In terms of national health finance, the World Bank estimates that, based on the experience of previous crises, the economic shock of the pandemic will lead to a reduction in government health expenditure (both as a consequence of reduced budgets and relative to other sectors of the economy), lower out of pocket expenditures, and less development assistance on a global scale. The latter can be exemplified by the current attempt by the UK government to cut more than £2 billion of its current foreign aid budget, most of which is destined for research in areas such as health and climate change in developing countries.
Considering the structure of the Latin American healthcare market and the implications these predictions could have is important because it highlights that overcoming the economic crisis caused by the current pandemic directly depends on solving the underlying health crisis. It is important to recognise this both on a national and an international scale, and it is important that policy-makers are aware of this too.

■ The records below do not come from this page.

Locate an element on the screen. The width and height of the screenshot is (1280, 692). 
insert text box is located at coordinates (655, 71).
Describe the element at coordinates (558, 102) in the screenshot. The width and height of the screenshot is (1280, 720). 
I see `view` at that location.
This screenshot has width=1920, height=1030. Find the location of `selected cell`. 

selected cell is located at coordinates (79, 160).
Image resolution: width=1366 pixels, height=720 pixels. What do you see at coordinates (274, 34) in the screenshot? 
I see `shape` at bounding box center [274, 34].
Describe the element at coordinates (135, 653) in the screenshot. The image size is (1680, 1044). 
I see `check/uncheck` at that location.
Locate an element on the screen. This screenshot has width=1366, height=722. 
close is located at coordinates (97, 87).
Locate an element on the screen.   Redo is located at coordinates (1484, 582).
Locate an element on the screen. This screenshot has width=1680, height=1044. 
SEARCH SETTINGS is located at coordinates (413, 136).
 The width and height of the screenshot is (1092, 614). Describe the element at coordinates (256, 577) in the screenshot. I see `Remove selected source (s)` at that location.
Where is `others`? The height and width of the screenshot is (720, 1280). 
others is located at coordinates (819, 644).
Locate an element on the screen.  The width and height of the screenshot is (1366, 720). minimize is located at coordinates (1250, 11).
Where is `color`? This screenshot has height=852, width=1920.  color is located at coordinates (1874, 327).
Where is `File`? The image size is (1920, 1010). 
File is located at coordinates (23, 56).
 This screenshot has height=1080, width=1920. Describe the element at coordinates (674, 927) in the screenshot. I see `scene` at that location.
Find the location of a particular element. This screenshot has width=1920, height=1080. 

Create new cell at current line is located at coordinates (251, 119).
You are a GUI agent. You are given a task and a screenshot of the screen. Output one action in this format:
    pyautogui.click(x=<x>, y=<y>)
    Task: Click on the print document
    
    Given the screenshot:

This allows envisioning not only the multiple issues that exist but how much more can be done, from better and more progressive taxation systems to support health investment, to the potentially high returns of these investments on a local and national level. And on a larger scale, it shows the potential of international cooperation (within and outside the region) in terms of research, bargaining power and policy-making. But then again, political will and responsibility are important, it has to come from the local to the international level, and it has to account for the existing injustices and inequalities if it wants to deal with the current crisis or the possibility of a future climate crisis, both of which do not care for borders and impose the requirement that no one is fully safe until we are all safe.